President Joe Biden said last month that 500 million free at-home tests would be sent to Americans’ doorsteps, but they have yet to arrive. The administration earlier struck deals with large retailers such as Walmart Inc. and Kroger Co. to sell tests at lower prices, but that arrangement has just expired. Some cities are distributing free tests, but they run out quickly.
So, at least for now, U.S. consumers are facing an unpredictable market for tests where prices are sometimes frustrating, if not prohibitive.
Online medical-device retailer WeShield, which is selling the BinaxNOW kits for about $50, says that its own suppliers have recently increased prices by over 100% due to extremely limited availability.
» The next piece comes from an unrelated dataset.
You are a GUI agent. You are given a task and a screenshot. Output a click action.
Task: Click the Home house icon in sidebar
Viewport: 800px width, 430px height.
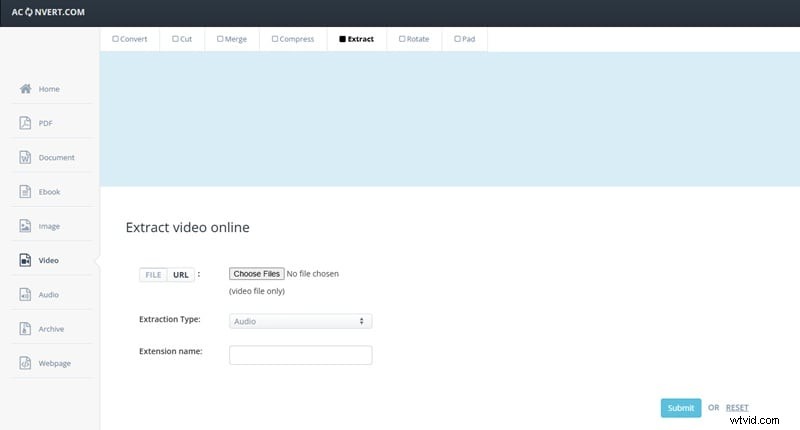[25, 89]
Two weeks ago WeShield was selling the same kits at prices below what major pharmacy chains charged.
“We had to make a choice to either not sell any tests, sell at a major loss that would bankrupt our company, or offer testing kits at market pricing and let our clients decide whether they want to buy,” Chief Executive Officer Michael Sinensky said in an email.
“We are always stocked and continuously need to adjust prices up or down based on availability and pricing to us,” he added.
Though tests are considered an eligible medical expense that can be paid through flexible health spending arrangements or health savings accounts, that doesn’t apply if you buy them from another person.
And it’s unclear exactly how or if people like Gall will be able to get reimbursed through private insurance for the over-the-counter tests. The White House said guidance on that would come this month.
Companies like WeShield acknowledge that adding more tests — whether they come from the White House or ramped-up production from private companies — will ease the supply pressure and drive down prices. Progress has already been made: The Biden administration announced more than $3 billion for expanding rapid virus testing last fall, and said this week that more than 200 million a month are now available, up from around 50 million a month in September.
For its part, Abbott Laboratories, which makes the BinaxNOW kits, said in an email statement that it is making 70 million tests per month, with plans to surpass that. The company says it has not raised the price of its test since it launched, though prices at retailers may have risen, like in the now-lapsed Walmart and Kroger deal.